[WORK INSTRUCTIONS]
Please copy every item below exactly as it appears, leaving the pictures out of your answer.

[GIVEN INFORMATION]

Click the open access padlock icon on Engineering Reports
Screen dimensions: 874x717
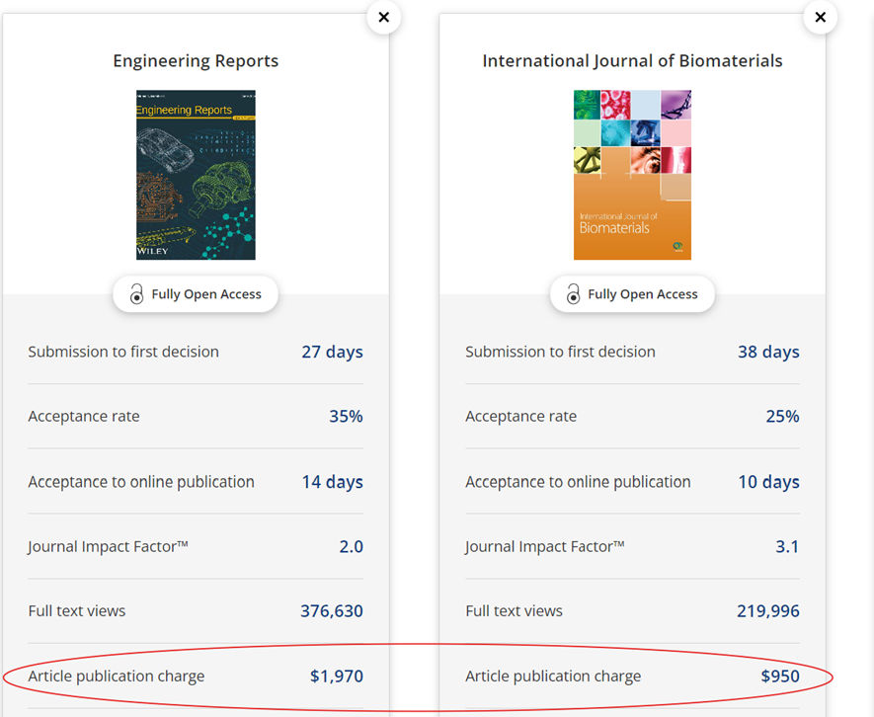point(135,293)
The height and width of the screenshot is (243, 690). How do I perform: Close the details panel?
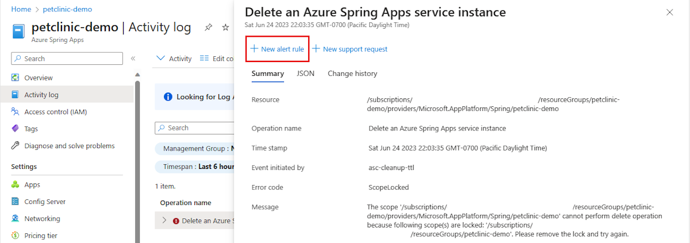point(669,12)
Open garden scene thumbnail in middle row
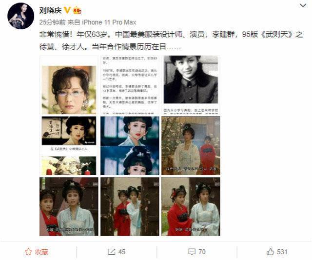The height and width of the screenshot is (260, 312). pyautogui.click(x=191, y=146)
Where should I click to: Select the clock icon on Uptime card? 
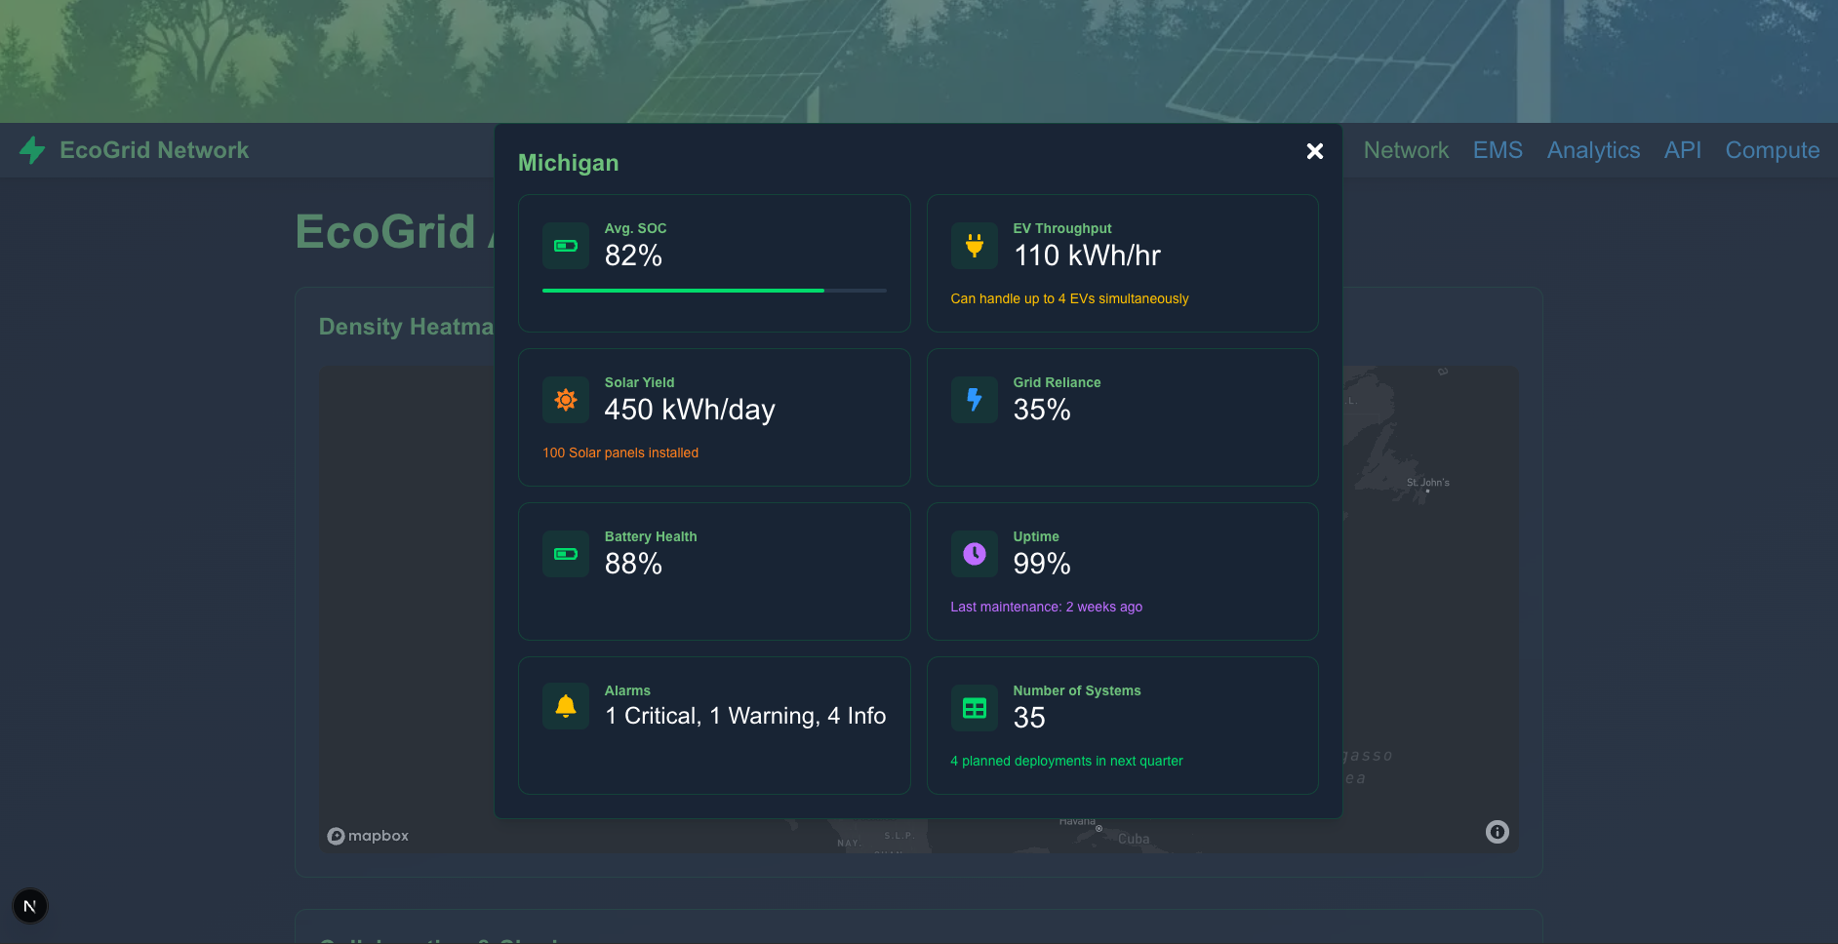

[OUTPUT]
Click the open access padlock icon on Engineering Reports
Screen dimensions: 874x717
point(135,293)
The height and width of the screenshot is (243, 690). How do I perform: Close the details panel?
point(669,12)
Open garden scene thumbnail in middle row
The height and width of the screenshot is (260, 312). pyautogui.click(x=191, y=146)
Where should I click to: Select the clock icon on Uptime card? 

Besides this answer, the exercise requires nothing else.